### [Problem to work on]
Transcribe exactly the lines that fall between the one holding "The height and width of the screenshot is (853, 1293)." and the one holding "The image size is (720, 751).", inclusive, from the entries below.

::: Listed entries :::

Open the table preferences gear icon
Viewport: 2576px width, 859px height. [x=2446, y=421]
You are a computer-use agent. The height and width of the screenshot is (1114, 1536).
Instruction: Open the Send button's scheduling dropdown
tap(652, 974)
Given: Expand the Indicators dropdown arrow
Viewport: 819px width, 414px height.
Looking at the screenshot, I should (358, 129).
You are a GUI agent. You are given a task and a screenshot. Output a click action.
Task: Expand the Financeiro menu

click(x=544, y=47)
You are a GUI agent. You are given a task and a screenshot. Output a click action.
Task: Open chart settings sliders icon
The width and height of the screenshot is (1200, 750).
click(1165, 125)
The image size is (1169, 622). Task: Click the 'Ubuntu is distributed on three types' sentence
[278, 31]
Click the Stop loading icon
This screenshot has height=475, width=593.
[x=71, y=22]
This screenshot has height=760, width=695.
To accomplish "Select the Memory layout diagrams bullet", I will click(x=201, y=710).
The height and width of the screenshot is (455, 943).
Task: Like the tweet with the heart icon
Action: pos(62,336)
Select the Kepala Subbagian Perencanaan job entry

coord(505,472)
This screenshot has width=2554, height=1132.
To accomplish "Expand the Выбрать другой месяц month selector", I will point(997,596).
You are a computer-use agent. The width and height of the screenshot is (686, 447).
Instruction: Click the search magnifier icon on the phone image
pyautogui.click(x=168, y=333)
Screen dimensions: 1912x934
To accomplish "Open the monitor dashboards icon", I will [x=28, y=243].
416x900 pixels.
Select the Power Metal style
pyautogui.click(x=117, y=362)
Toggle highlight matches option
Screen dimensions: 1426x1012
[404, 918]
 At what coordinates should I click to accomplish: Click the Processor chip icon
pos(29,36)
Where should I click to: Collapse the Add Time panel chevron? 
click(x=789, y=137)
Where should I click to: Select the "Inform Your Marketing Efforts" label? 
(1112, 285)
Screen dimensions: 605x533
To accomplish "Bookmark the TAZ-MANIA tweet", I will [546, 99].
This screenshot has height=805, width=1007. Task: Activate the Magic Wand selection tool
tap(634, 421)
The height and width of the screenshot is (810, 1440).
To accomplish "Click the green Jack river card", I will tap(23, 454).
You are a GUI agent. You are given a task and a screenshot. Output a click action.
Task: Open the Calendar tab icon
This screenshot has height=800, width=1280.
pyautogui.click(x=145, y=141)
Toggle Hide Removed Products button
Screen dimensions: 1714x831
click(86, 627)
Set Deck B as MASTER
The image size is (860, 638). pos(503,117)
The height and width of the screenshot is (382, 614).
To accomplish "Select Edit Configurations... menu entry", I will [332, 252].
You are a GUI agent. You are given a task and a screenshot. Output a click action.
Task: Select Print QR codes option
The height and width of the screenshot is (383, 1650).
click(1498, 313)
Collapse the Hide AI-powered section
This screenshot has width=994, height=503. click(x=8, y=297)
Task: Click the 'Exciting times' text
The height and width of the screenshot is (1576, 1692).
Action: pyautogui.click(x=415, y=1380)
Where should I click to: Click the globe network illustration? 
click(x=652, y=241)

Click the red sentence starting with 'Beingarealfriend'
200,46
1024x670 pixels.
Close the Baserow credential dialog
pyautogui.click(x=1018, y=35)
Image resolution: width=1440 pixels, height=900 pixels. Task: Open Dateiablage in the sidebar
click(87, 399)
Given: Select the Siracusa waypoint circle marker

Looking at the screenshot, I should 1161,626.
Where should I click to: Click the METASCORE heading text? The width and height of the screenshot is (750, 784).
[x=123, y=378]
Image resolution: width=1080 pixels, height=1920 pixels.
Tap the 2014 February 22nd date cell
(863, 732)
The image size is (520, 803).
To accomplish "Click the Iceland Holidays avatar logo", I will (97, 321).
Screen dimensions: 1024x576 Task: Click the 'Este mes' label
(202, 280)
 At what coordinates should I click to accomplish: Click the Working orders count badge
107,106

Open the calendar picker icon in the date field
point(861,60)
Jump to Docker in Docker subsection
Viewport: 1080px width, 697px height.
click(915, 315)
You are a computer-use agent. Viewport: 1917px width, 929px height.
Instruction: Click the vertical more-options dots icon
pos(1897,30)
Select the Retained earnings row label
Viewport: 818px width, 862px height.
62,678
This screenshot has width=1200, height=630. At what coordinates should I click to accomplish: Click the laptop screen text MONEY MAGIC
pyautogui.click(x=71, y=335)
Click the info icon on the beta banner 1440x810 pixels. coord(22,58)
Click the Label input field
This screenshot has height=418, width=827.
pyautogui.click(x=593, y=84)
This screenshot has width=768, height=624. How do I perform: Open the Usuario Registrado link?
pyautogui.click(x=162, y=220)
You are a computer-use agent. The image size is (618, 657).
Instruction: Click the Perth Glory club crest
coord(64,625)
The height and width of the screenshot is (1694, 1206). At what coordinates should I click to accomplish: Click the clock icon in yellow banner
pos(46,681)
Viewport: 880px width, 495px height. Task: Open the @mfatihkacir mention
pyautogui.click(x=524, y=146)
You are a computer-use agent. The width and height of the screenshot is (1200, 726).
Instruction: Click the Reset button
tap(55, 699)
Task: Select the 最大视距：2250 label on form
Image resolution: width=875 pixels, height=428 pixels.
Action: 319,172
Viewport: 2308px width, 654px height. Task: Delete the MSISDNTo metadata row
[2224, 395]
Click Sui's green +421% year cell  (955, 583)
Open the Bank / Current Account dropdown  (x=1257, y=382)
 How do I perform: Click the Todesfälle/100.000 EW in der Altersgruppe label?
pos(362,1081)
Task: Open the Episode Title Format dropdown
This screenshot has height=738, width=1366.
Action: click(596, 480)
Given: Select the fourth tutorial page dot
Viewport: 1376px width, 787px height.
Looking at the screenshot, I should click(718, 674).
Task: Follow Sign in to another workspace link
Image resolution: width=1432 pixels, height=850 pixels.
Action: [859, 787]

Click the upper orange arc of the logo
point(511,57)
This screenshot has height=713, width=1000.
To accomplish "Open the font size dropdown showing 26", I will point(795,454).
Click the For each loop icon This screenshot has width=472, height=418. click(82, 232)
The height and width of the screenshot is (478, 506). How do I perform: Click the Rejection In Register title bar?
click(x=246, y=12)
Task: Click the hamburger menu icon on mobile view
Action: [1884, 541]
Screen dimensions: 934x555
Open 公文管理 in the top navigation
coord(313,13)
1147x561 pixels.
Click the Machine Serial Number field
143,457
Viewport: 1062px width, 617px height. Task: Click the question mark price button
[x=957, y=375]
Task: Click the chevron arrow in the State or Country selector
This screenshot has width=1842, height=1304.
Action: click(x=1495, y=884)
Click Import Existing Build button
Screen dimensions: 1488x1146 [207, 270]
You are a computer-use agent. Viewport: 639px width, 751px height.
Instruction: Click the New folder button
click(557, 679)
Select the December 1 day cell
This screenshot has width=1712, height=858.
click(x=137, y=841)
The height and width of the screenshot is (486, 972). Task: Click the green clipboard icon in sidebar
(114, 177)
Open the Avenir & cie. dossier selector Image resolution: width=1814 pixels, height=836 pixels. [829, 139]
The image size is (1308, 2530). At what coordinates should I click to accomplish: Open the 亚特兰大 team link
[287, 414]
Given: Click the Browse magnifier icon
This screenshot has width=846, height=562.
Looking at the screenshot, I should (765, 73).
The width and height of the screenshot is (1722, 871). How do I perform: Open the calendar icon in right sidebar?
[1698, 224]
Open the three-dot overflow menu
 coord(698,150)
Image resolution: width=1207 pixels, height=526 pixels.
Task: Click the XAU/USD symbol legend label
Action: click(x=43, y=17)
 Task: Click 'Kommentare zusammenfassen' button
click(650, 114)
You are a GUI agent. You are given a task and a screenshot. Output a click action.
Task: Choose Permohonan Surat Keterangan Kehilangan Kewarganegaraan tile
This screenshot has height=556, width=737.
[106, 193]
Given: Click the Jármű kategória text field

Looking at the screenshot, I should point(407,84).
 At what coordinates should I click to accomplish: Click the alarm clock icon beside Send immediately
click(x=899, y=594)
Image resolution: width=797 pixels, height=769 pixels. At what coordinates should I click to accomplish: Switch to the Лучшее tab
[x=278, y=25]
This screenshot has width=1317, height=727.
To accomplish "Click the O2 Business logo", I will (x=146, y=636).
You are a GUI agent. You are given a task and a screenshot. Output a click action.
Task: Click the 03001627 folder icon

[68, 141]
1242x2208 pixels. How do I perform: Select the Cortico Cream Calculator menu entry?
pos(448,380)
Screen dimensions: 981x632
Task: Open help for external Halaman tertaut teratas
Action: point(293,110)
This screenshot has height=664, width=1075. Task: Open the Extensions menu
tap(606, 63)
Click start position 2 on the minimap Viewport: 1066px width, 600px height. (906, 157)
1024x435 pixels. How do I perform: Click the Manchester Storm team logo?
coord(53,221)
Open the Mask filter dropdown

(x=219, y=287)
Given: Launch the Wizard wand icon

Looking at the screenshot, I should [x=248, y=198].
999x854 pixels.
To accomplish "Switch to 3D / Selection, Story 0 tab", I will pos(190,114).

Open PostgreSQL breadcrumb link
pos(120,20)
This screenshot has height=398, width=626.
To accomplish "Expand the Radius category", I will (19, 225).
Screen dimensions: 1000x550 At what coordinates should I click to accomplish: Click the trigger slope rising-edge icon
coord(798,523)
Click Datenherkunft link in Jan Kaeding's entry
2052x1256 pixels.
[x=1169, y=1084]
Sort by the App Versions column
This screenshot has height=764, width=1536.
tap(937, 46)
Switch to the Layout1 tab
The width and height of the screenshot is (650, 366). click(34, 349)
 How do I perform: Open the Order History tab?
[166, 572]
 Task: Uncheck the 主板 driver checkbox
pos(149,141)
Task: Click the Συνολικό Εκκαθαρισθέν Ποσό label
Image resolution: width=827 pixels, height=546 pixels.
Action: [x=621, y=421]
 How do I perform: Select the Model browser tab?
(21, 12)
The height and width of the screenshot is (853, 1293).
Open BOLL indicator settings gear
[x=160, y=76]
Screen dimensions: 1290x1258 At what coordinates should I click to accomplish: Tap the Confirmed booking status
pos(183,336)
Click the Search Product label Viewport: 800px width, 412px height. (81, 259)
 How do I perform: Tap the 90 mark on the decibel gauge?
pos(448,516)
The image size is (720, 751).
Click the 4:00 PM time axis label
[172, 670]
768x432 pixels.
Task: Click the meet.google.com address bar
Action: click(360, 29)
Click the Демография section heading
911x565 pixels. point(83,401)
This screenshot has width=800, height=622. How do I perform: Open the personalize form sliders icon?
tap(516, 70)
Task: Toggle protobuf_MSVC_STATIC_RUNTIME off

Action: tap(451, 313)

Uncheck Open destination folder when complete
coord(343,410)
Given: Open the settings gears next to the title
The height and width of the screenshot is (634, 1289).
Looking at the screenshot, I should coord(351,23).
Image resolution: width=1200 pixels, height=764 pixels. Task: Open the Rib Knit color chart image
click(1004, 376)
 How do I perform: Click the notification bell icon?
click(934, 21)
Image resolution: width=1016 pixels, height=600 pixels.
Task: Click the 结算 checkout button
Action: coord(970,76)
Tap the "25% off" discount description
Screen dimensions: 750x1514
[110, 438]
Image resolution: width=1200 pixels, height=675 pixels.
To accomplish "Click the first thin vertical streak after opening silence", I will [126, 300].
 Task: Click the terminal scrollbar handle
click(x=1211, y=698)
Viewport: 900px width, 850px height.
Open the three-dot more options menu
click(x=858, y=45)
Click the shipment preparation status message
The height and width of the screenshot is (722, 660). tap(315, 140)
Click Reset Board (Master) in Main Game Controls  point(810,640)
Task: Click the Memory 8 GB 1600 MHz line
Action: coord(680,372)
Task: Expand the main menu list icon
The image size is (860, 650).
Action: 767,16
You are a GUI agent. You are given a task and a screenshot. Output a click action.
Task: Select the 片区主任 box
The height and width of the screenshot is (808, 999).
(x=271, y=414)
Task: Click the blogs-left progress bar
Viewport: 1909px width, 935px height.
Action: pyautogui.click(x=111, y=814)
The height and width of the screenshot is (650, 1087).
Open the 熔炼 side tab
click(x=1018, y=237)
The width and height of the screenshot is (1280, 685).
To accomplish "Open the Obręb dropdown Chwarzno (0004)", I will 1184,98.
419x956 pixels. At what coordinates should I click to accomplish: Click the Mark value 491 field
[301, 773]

:::

### [Your response]
The height and width of the screenshot is (853, 1293).
Open BOLL indicator settings gear
[x=160, y=76]
Screen dimensions: 1290x1258 At what coordinates should I click to accomplish: Tap the Confirmed booking status
pos(183,336)
Click the Search Product label Viewport: 800px width, 412px height. (81, 259)
 How do I perform: Tap the 90 mark on the decibel gauge?
pos(448,516)
The image size is (720, 751).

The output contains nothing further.